监督模型(Supervised Model)
监督模型时一种学习形式,它根据预先标记的训练数据学到或建立一个模式,并依此模式推断新的实例。监督模型使用一种监督学习的算法,该算法包括一组输入和标记正确的输出。
将标记的输入与标记的输出进行比较。给定两者之间的变化,计算一个误差值,然后使用一个算法来学习输入和输出之间的映射关系。
网络记忆模型(Networks With Memory Model)
人类和机器的一个典型区别在于工作和严谨思考的能力。我们可以对计算机进行编程,使其以极高的准确率完成特定的任务。

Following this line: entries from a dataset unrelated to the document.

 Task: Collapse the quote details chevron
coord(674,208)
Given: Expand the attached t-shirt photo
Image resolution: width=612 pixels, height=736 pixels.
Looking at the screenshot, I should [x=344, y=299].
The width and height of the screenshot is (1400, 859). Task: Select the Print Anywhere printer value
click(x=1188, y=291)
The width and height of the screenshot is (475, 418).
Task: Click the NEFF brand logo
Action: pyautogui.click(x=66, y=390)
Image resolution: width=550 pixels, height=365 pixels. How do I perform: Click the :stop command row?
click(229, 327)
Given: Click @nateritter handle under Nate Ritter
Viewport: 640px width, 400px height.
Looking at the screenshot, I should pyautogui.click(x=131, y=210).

但是如果我们想要它在不同的环境中工作,还有需要解决很多问题。
要想使机器适应现实世界的环境,神经网络必须能够学习连续的任务且不产生“灾难性忘却(catastrophic forgetting)”,这便需要许多方法的帮助,如:
- 长期记忆网络(Long-Term Memory Networks):它能够处理和预测时间序列
- 弹性权重巩固算法(Elastic Weight Consolidation, EWC):该方法能够选择性地减慢对这些任务而言比较重要的权重的学习速率
- 渐进式神经网络(Progressive Neural Networks):不会产生“灾难性忘却”,它能够从已经学会的网络中提取有用的特征,用于新的任务
混合学习模式(Hybrid Learning Models)
不同类型的深度神经网络,例如生成式对抗网络(GANs)以及深度强化学习(DRL),在性能提升和广泛应用方面展现了了巨大的潜力。不过,深度学习模型不能像贝叶斯概率那样为不确定性的数据场景建模。

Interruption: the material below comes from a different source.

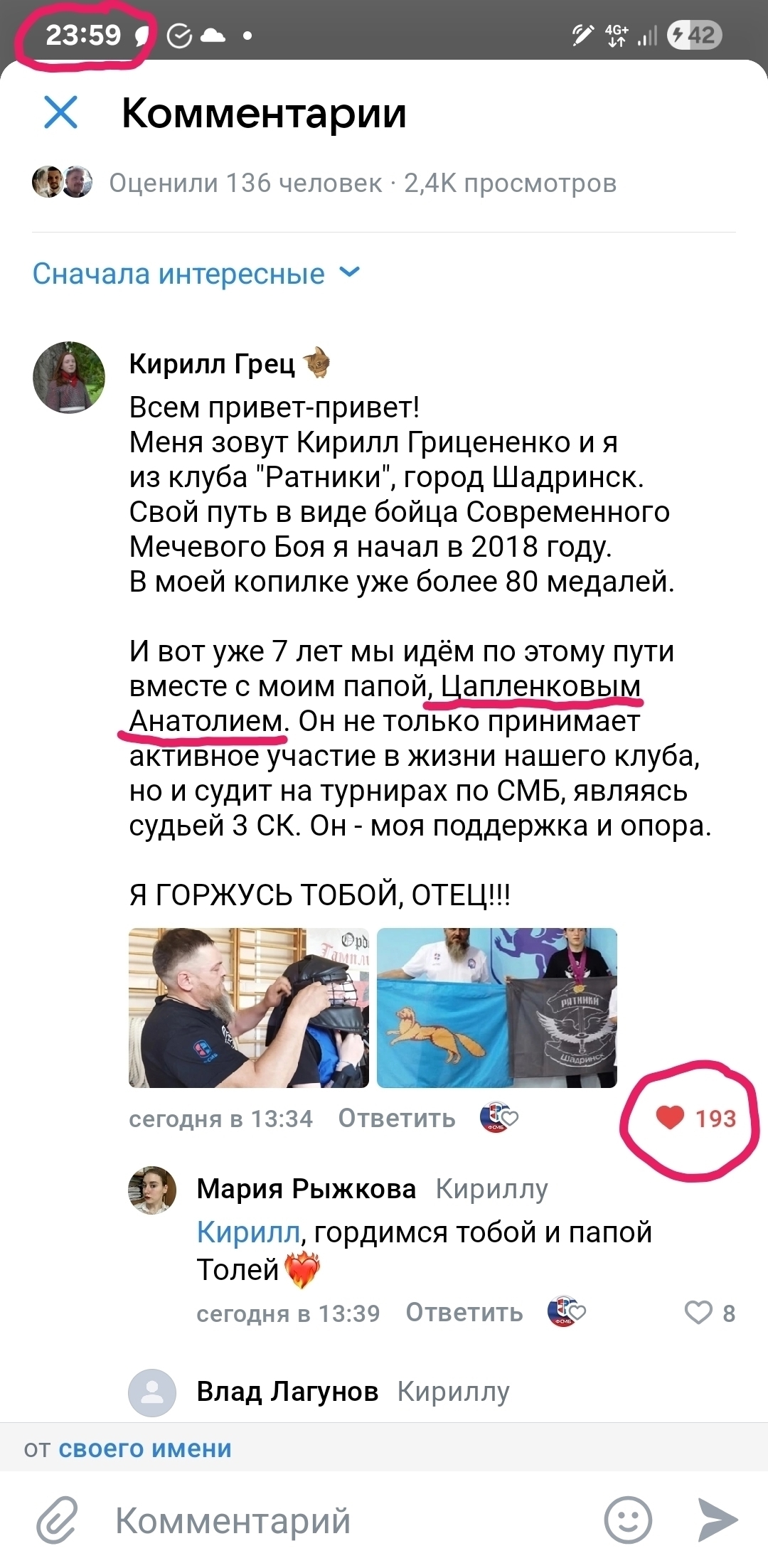The image size is (768, 1568).
Task: Close the comments with the X icon
Action: click(60, 112)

混合学习模式结合了这两种方法的优势,典型的混合学习模式包括贝叶斯生成对抗网络(Bayesian GANs)以及贝叶斯条件生成对抗网络(Bayesian Conditional GANs)。
混合学习模式将商业问题的范围扩大,使其能够解决具有不确定性的深度学习问题,从而提高模型的性能,增强模型的可解释性,实现更加广泛的运用。